The response should consist of the records that follow, printed exactly.

──────────

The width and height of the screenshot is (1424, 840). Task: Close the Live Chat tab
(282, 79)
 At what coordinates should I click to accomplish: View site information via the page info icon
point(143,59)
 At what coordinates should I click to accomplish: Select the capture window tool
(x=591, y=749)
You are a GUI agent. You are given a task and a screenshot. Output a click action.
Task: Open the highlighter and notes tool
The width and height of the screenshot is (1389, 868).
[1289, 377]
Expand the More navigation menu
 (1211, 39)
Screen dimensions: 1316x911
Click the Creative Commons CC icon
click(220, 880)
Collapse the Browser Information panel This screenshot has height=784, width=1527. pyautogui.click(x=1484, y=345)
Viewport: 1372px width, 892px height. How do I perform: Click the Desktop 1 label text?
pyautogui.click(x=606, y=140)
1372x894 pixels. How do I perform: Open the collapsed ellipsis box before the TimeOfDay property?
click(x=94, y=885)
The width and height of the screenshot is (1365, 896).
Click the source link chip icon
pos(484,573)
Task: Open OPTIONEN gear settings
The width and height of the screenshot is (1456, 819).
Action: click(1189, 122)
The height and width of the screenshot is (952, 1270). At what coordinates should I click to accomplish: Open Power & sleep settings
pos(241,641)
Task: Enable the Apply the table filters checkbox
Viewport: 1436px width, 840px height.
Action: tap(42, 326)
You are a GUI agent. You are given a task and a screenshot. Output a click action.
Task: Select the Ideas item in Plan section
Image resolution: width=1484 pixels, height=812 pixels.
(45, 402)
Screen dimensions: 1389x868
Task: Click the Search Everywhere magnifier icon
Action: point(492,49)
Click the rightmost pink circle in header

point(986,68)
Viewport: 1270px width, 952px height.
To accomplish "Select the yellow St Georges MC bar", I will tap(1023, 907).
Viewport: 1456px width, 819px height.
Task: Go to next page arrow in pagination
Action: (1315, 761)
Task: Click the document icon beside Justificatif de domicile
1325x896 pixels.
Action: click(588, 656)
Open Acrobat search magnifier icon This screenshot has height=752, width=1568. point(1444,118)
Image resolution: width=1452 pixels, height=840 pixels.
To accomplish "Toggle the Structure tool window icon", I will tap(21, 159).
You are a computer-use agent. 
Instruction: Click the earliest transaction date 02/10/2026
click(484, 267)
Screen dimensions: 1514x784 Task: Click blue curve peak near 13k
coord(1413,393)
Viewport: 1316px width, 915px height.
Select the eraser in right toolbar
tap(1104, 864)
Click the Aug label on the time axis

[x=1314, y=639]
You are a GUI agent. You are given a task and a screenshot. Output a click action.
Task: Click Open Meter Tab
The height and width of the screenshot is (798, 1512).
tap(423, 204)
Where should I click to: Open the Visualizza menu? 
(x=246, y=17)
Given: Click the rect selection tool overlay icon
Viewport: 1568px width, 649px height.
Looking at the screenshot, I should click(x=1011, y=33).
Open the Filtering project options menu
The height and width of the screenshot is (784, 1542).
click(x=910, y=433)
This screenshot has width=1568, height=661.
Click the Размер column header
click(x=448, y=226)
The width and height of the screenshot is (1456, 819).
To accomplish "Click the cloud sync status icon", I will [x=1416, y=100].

──────────

■ **Exercise output**
The width and height of the screenshot is (1424, 840). Task: Close the Live Chat tab
(282, 79)
 At what coordinates should I click to accomplish: View site information via the page info icon
point(143,59)
 At what coordinates should I click to accomplish: Select the capture window tool
(x=591, y=749)
You are a GUI agent. You are given a task and a screenshot. Output a click action.
Task: Open the highlighter and notes tool
The width and height of the screenshot is (1389, 868).
[1289, 377]
Expand the More navigation menu
 (1211, 39)
Screen dimensions: 1316x911
Click the Creative Commons CC icon
click(220, 880)
Collapse the Browser Information panel This screenshot has height=784, width=1527. pyautogui.click(x=1484, y=345)
Viewport: 1372px width, 892px height. How do I perform: Click the Desktop 1 label text?
pyautogui.click(x=606, y=140)
1372x894 pixels. How do I perform: Open the collapsed ellipsis box before the TimeOfDay property?
click(x=94, y=885)
The width and height of the screenshot is (1365, 896).
Click the source link chip icon
pos(484,573)
Task: Open OPTIONEN gear settings
The width and height of the screenshot is (1456, 819).
Action: click(1189, 122)
The height and width of the screenshot is (952, 1270). At what coordinates should I click to accomplish: Open Power & sleep settings
pos(241,641)
Task: Enable the Apply the table filters checkbox
Viewport: 1436px width, 840px height.
Action: tap(42, 326)
You are a GUI agent. You are given a task and a screenshot. Output a click action.
Task: Select the Ideas item in Plan section
Image resolution: width=1484 pixels, height=812 pixels.
(45, 402)
Screen dimensions: 1389x868
Task: Click the Search Everywhere magnifier icon
Action: point(492,49)
Click the rightmost pink circle in header

point(986,68)
Viewport: 1270px width, 952px height.
To accomplish "Select the yellow St Georges MC bar", I will tap(1023, 907).
Viewport: 1456px width, 819px height.
Task: Go to next page arrow in pagination
Action: (1315, 761)
Task: Click the document icon beside Justificatif de domicile
1325x896 pixels.
Action: click(588, 656)
Open Acrobat search magnifier icon This screenshot has height=752, width=1568. point(1444,118)
Image resolution: width=1452 pixels, height=840 pixels.
To accomplish "Toggle the Structure tool window icon", I will tap(21, 159).
You are a computer-use agent. 
Instruction: Click the earliest transaction date 02/10/2026
click(484, 267)
Screen dimensions: 1514x784 Task: Click blue curve peak near 13k
coord(1413,393)
Viewport: 1316px width, 915px height.
Select the eraser in right toolbar
tap(1104, 864)
Click the Aug label on the time axis

[x=1314, y=639]
You are a GUI agent. You are given a task and a screenshot. Output a click action.
Task: Click Open Meter Tab
The height and width of the screenshot is (798, 1512).
tap(423, 204)
Where should I click to: Open the Visualizza menu? 
(x=246, y=17)
Given: Click the rect selection tool overlay icon
Viewport: 1568px width, 649px height.
Looking at the screenshot, I should click(x=1011, y=33).
Open the Filtering project options menu
The height and width of the screenshot is (784, 1542).
click(x=910, y=433)
This screenshot has width=1568, height=661.
Click the Размер column header
click(x=448, y=226)
The width and height of the screenshot is (1456, 819).
To accomplish "Click the cloud sync status icon", I will [x=1416, y=100].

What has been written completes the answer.